BEGIN Listed entries

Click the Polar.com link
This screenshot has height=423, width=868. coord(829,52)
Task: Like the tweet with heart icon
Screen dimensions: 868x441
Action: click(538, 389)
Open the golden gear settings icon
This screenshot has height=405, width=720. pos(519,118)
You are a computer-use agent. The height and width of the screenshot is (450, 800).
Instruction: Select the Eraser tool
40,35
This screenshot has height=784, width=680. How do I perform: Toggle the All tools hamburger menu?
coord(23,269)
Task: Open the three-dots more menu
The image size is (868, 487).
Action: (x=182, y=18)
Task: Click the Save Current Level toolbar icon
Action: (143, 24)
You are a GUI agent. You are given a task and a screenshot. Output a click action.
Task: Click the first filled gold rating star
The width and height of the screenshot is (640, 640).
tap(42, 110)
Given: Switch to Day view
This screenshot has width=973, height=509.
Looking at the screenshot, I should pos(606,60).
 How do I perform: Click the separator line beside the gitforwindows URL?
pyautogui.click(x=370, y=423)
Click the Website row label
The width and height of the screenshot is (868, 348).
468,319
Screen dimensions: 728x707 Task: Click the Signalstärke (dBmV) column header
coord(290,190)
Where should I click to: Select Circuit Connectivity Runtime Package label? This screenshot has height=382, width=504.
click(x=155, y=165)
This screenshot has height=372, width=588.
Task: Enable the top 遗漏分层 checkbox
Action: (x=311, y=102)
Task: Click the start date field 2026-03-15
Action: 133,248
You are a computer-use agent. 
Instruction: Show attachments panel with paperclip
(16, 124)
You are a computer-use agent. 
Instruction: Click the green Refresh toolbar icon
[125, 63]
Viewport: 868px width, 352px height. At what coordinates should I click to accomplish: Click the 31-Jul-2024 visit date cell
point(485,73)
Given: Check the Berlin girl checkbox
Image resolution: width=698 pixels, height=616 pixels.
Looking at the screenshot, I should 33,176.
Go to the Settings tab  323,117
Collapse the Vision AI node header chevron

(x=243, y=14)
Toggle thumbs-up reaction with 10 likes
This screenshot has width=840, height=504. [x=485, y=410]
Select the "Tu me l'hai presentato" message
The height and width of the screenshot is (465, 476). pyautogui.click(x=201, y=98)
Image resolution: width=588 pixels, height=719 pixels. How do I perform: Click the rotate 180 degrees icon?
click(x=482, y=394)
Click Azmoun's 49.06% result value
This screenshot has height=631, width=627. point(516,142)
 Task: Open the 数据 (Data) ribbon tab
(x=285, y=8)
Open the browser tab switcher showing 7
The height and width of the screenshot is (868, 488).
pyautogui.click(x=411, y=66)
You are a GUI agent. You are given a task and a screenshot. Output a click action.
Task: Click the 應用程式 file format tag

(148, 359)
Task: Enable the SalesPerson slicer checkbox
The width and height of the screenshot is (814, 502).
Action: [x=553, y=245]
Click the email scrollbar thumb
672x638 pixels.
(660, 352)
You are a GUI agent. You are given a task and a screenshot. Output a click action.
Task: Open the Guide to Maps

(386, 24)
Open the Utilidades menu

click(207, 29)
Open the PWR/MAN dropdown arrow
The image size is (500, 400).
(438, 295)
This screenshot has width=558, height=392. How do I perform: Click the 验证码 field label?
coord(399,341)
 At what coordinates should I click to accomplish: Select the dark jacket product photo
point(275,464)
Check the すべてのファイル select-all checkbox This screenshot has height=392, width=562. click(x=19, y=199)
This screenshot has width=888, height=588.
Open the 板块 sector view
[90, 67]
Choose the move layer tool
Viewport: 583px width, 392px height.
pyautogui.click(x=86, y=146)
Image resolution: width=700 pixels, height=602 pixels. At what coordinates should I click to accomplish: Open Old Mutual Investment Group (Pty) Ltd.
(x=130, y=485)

END Listed entries

Task statement →
Generate an exact reproduction of all entries.

Solution to this task →
Click the Polar.com link
This screenshot has height=423, width=868. coord(829,52)
Task: Like the tweet with heart icon
Screen dimensions: 868x441
Action: click(538, 389)
Open the golden gear settings icon
This screenshot has height=405, width=720. pos(519,118)
You are a computer-use agent. The height and width of the screenshot is (450, 800).
Instruction: Select the Eraser tool
40,35
This screenshot has height=784, width=680. How do I perform: Toggle the All tools hamburger menu?
coord(23,269)
Task: Open the three-dots more menu
The image size is (868, 487).
Action: (x=182, y=18)
Task: Click the Save Current Level toolbar icon
Action: (143, 24)
You are a GUI agent. You are given a task and a screenshot. Output a click action.
Task: Click the first filled gold rating star
The width and height of the screenshot is (640, 640).
tap(42, 110)
Given: Switch to Day view
This screenshot has width=973, height=509.
Looking at the screenshot, I should pos(606,60).
 How do I perform: Click the separator line beside the gitforwindows URL?
pyautogui.click(x=370, y=423)
Click the Website row label
The width and height of the screenshot is (868, 348).
468,319
Screen dimensions: 728x707 Task: Click the Signalstärke (dBmV) column header
coord(290,190)
Where should I click to: Select Circuit Connectivity Runtime Package label? This screenshot has height=382, width=504.
click(x=155, y=165)
This screenshot has height=372, width=588.
Task: Enable the top 遗漏分层 checkbox
Action: (x=311, y=102)
Task: Click the start date field 2026-03-15
Action: 133,248
You are a computer-use agent. 
Instruction: Show attachments panel with paperclip
(16, 124)
You are a computer-use agent. 
Instruction: Click the green Refresh toolbar icon
[125, 63]
Viewport: 868px width, 352px height. At what coordinates should I click to accomplish: Click the 31-Jul-2024 visit date cell
point(485,73)
Given: Check the Berlin girl checkbox
Image resolution: width=698 pixels, height=616 pixels.
Looking at the screenshot, I should 33,176.
Go to the Settings tab  323,117
Collapse the Vision AI node header chevron

(x=243, y=14)
Toggle thumbs-up reaction with 10 likes
This screenshot has width=840, height=504. [x=485, y=410]
Select the "Tu me l'hai presentato" message
The height and width of the screenshot is (465, 476). pyautogui.click(x=201, y=98)
Image resolution: width=588 pixels, height=719 pixels. How do I perform: Click the rotate 180 degrees icon?
click(x=482, y=394)
Click Azmoun's 49.06% result value
This screenshot has height=631, width=627. point(516,142)
 Task: Open the 数据 (Data) ribbon tab
(x=285, y=8)
Open the browser tab switcher showing 7
The height and width of the screenshot is (868, 488).
pyautogui.click(x=411, y=66)
You are a GUI agent. You are given a task and a screenshot. Output a click action.
Task: Click the 應用程式 file format tag

(148, 359)
Task: Enable the SalesPerson slicer checkbox
The width and height of the screenshot is (814, 502).
Action: [x=553, y=245]
Click the email scrollbar thumb
672x638 pixels.
(660, 352)
You are a GUI agent. You are given a task and a screenshot. Output a click action.
Task: Open the Guide to Maps

(386, 24)
Open the Utilidades menu

click(207, 29)
Open the PWR/MAN dropdown arrow
The image size is (500, 400).
(438, 295)
This screenshot has width=558, height=392. How do I perform: Click the 验证码 field label?
coord(399,341)
 At what coordinates should I click to accomplish: Select the dark jacket product photo
point(275,464)
Check the すべてのファイル select-all checkbox This screenshot has height=392, width=562. click(x=19, y=199)
This screenshot has width=888, height=588.
Open the 板块 sector view
[90, 67]
Choose the move layer tool
Viewport: 583px width, 392px height.
pyautogui.click(x=86, y=146)
Image resolution: width=700 pixels, height=602 pixels. At what coordinates should I click to accomplish: Open Old Mutual Investment Group (Pty) Ltd.
(x=130, y=485)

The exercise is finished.